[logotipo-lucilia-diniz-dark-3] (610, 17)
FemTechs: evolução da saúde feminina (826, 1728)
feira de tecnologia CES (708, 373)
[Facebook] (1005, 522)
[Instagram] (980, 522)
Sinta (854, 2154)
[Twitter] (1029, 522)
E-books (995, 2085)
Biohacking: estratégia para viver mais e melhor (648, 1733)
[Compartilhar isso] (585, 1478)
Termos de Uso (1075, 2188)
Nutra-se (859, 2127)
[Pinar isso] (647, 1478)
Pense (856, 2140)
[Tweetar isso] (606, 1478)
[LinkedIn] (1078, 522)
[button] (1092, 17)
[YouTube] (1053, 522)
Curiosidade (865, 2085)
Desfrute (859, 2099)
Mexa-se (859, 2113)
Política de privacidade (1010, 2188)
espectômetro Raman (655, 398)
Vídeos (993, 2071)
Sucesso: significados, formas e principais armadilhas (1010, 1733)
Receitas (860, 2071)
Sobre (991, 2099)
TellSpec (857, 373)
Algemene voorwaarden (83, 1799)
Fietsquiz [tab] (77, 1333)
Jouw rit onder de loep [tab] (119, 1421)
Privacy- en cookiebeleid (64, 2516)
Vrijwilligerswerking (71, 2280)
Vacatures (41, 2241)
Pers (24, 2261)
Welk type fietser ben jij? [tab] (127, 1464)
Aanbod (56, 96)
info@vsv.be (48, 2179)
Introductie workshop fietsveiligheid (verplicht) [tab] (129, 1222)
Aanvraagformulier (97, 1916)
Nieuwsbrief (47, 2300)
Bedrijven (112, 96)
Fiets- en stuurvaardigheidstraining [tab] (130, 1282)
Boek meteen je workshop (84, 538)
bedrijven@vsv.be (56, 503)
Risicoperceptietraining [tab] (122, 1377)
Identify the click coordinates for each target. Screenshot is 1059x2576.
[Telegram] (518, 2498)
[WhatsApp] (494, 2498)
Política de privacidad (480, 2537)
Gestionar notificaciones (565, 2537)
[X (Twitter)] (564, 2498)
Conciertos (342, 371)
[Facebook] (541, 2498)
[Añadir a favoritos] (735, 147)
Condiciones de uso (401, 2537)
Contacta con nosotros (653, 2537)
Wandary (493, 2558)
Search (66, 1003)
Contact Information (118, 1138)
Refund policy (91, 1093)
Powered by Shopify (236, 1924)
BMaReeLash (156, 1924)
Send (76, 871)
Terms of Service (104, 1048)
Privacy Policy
^^^^^^^^^^^^^^^^
### PROBLEM
The answer must be an exact transcription of every record above.

### RESULT FOR THIS TASK
[logotipo-lucilia-diniz-dark-3] (610, 17)
FemTechs: evolução da saúde feminina (826, 1728)
feira de tecnologia CES (708, 373)
[Facebook] (1005, 522)
[Instagram] (980, 522)
Sinta (854, 2154)
[Twitter] (1029, 522)
E-books (995, 2085)
Biohacking: estratégia para viver mais e melhor (648, 1733)
[Compartilhar isso] (585, 1478)
Termos de Uso (1075, 2188)
Nutra-se (859, 2127)
[Pinar isso] (647, 1478)
Pense (856, 2140)
[Tweetar isso] (606, 1478)
[LinkedIn] (1078, 522)
[button] (1092, 17)
[YouTube] (1053, 522)
Curiosidade (865, 2085)
Desfrute (859, 2099)
Mexa-se (859, 2113)
Política de privacidade (1010, 2188)
espectômetro Raman (655, 398)
Vídeos (993, 2071)
Sucesso: significados, formas e principais armadilhas (1010, 1733)
Receitas (860, 2071)
Sobre (991, 2099)
TellSpec (857, 373)
Algemene voorwaarden (83, 1799)
Fietsquiz [tab] (77, 1333)
Jouw rit onder de loep [tab] (119, 1421)
Privacy- en cookiebeleid (64, 2516)
Vrijwilligerswerking (71, 2280)
Vacatures (41, 2241)
Pers (24, 2261)
Welk type fietser ben jij? [tab] (127, 1464)
Aanbod (56, 96)
info@vsv.be (48, 2179)
Introductie workshop fietsveiligheid (verplicht) [tab] (129, 1222)
Aanvraagformulier (97, 1916)
Nieuwsbrief (47, 2300)
Bedrijven (112, 96)
Fiets- en stuurvaardigheidstraining [tab] (130, 1282)
Boek meteen je workshop (84, 538)
bedrijven@vsv.be (56, 503)
Risicoperceptietraining [tab] (122, 1377)
Identify the click coordinates for each target. Screenshot is 1059x2576.
[Telegram] (518, 2498)
[WhatsApp] (494, 2498)
Política de privacidad (480, 2537)
Gestionar notificaciones (565, 2537)
[X (Twitter)] (564, 2498)
Conciertos (342, 371)
[Facebook] (541, 2498)
[Añadir a favoritos] (735, 147)
Condiciones de uso (401, 2537)
Contacta con nosotros (653, 2537)
Wandary (493, 2558)
Search (66, 1003)
Contact Information (118, 1138)
Refund policy (91, 1093)
Powered by Shopify (236, 1924)
BMaReeLash (156, 1924)
Send (76, 871)
Terms of Service (104, 1048)
Privacy Policy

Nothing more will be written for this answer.